January 19 – Recognition without self-deception

By | January 19, 2018

Dear Friends,

Chapter 9 of The Four Foundations of Mindfulness in Plain English is titled “Mental States”, and it delves into the specifics from the discourse, where we are instructed to know whether the mind is

  • greedy or not greedy
  • hate or not hateful
  • deluded or not deluded
  • contracted or distracted (or not)
  • great or narrow
  • surpassable or not surpassable
  • concentrated or not concentrated
  • liberated or not liberated

The Entering the Path class describes this section as “recognition without self-deception”.

Bhikkhu Anālayo it’s just about recognizing – we don’t have to do anything about it at this point. We need to first recognize it. He says,

If as soon as I recognize that I’m angry, I immediately bash it out, and next time I recognize, I immediately bash it out, next time, I won’t recognize it anymore, because I have trained myself in the fact that recognizing any defilement in myself, I’m going to bash myself. It’s a negative experience. …

We have to learn, first of all, to simply be aware of a defilement in the mind and accept that condition. It doesn’t mean that we want to be angry or try to encourage it. It just means we are training ourselves in honest recognition. …

If we lose this element of honest recognition, we start to deceive ourselves and expend a tremendous amount of energy rationalizing, explaining it away, or worse, turning it back on ourselves with self-criticism.

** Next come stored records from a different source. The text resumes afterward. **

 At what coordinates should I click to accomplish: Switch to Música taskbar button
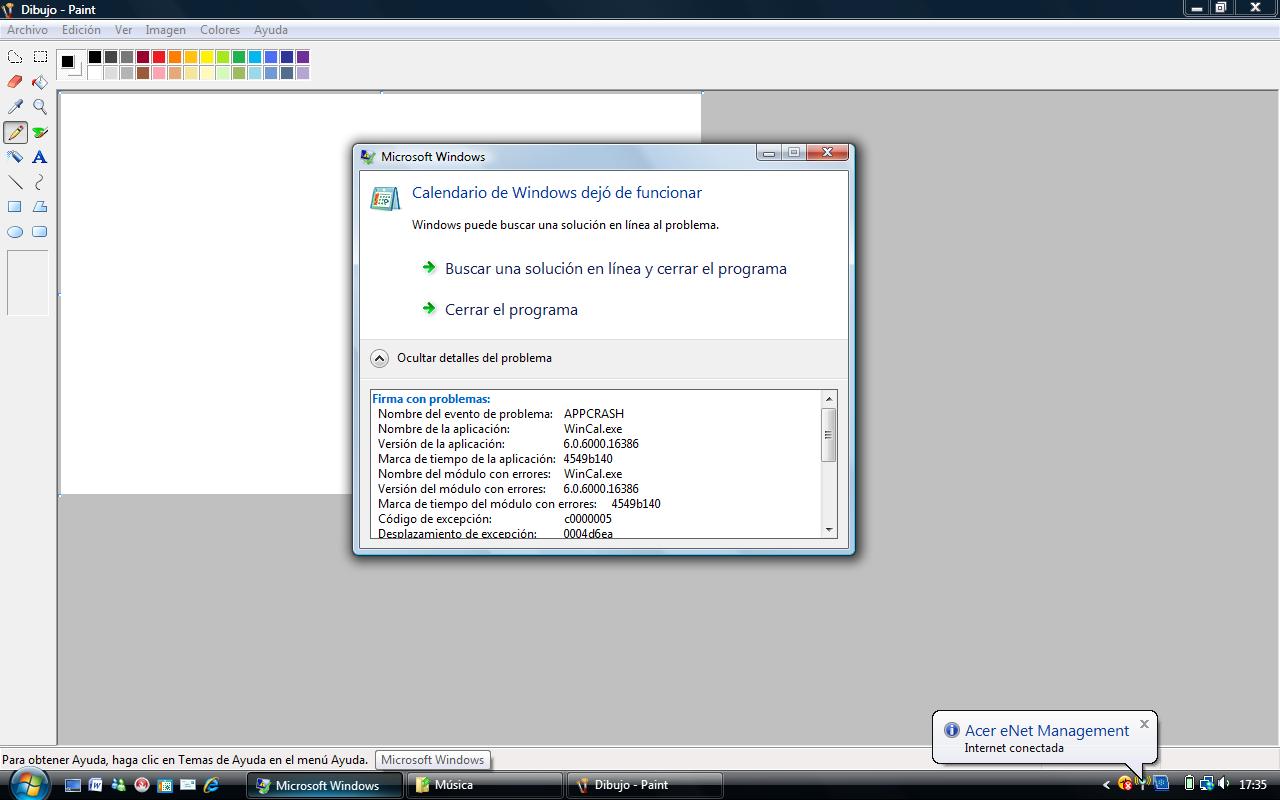click(484, 785)
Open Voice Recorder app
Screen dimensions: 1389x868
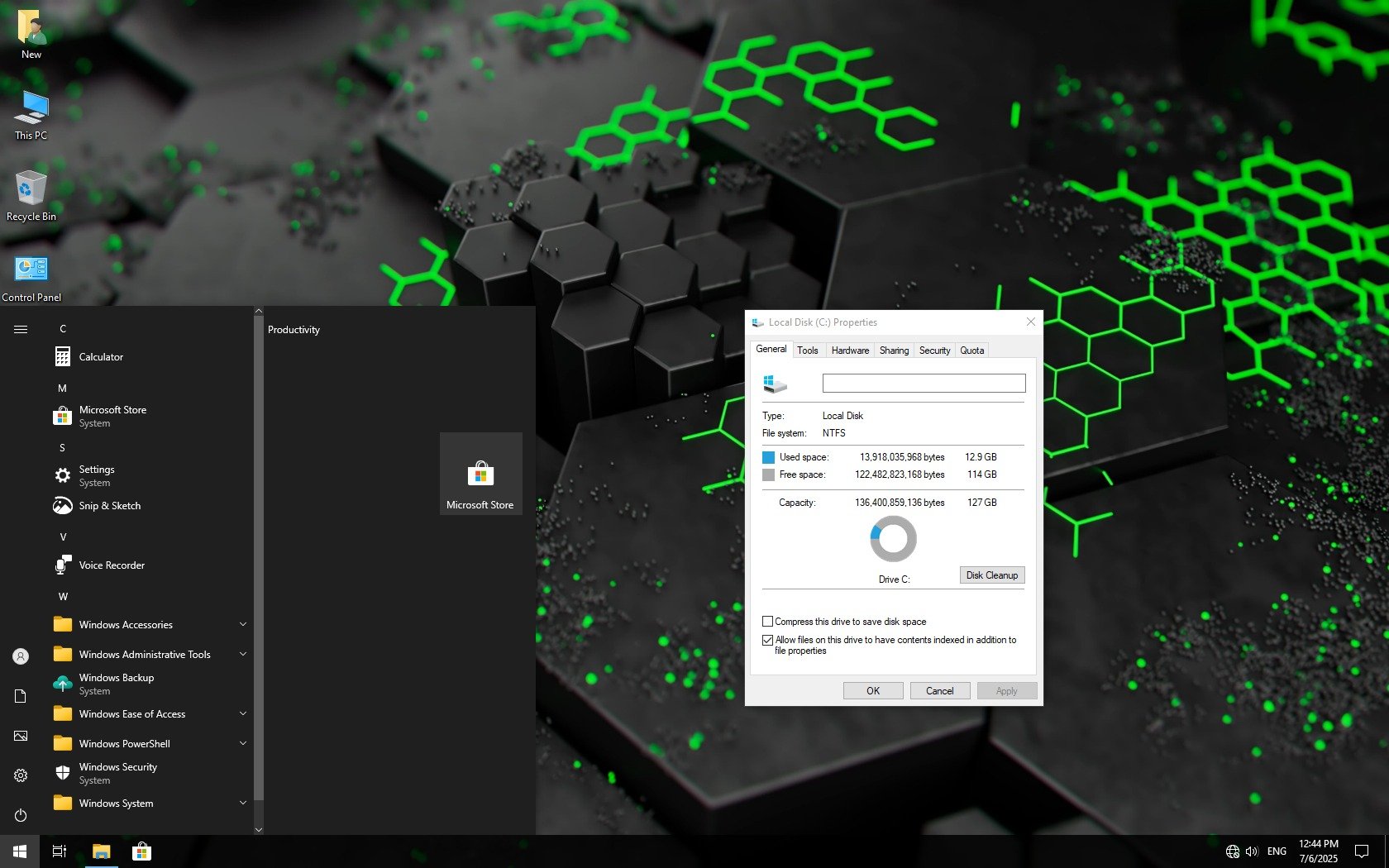pyautogui.click(x=111, y=565)
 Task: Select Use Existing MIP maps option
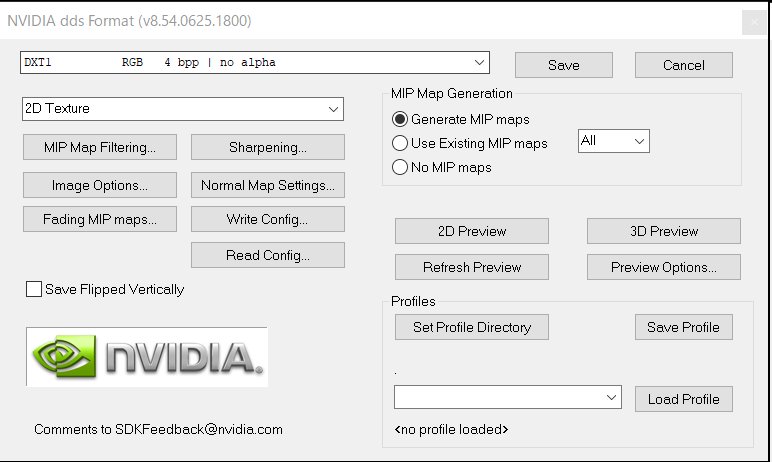401,143
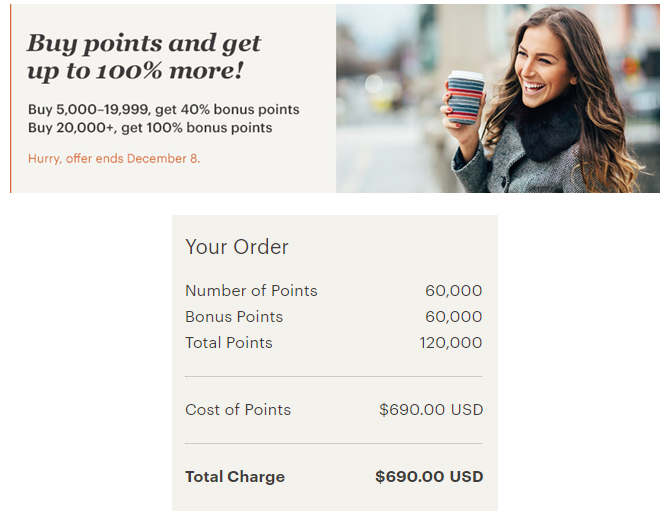The image size is (668, 520).
Task: Select the bold 'Total Charge' label
Action: coord(235,476)
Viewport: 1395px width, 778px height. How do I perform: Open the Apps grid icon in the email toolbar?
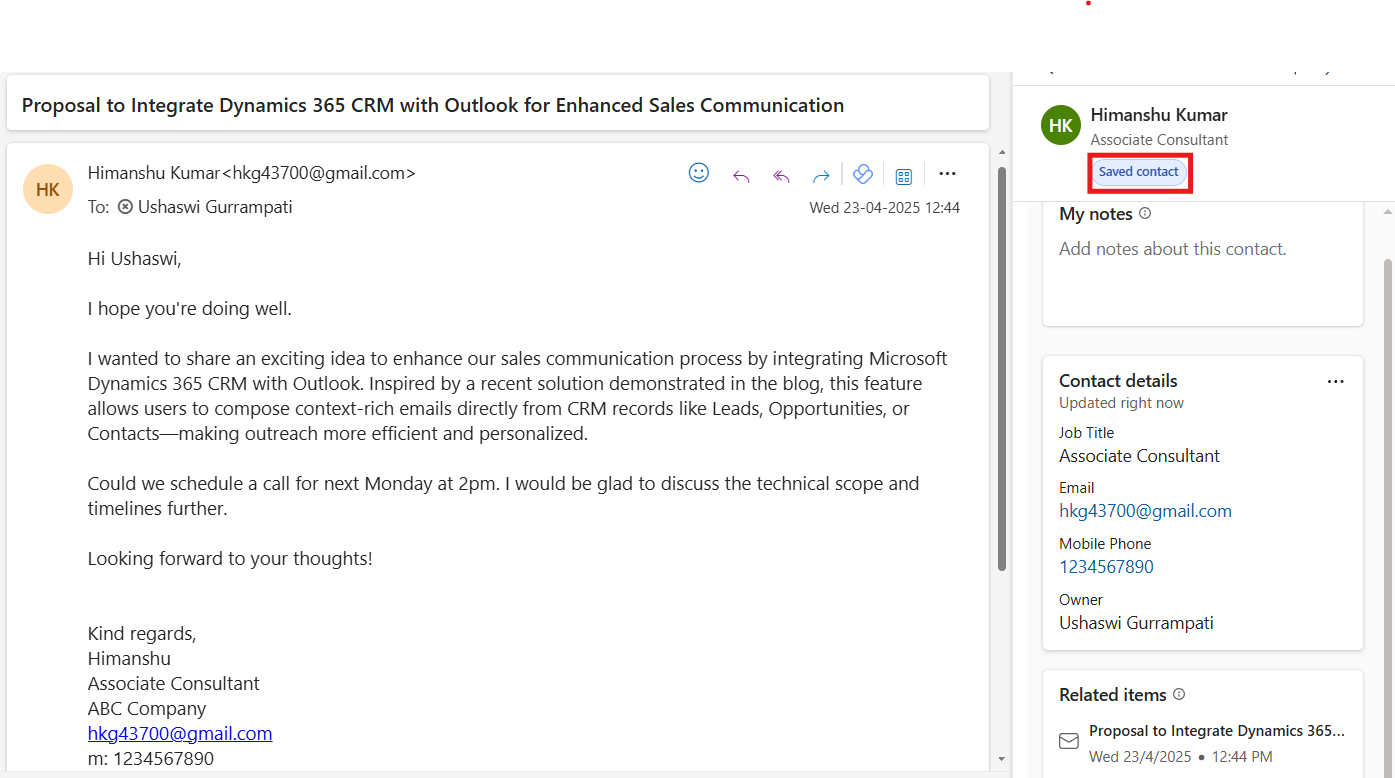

This moment of simple recognition is the basis from which we can get out of unskillful states. Just holding it is the task of mindfulness.

In a talk from the Essential Buddhist Teachings course, Mark Coleman suggests using the phrase “is like this”, e.g. “Anger is like this. Greed is like this.” This is a way to notice what’s happening without getting caught in the story.

Anālayo also reminds us that the instructions say to know when the mind is not in unskillful states. We don’t want to only notice when there is greed, hatred, and delusion, but also when these states are not in the mind. What does it feel when anger is not in the mind? Anālayo calls this “a foretaste of liberation”.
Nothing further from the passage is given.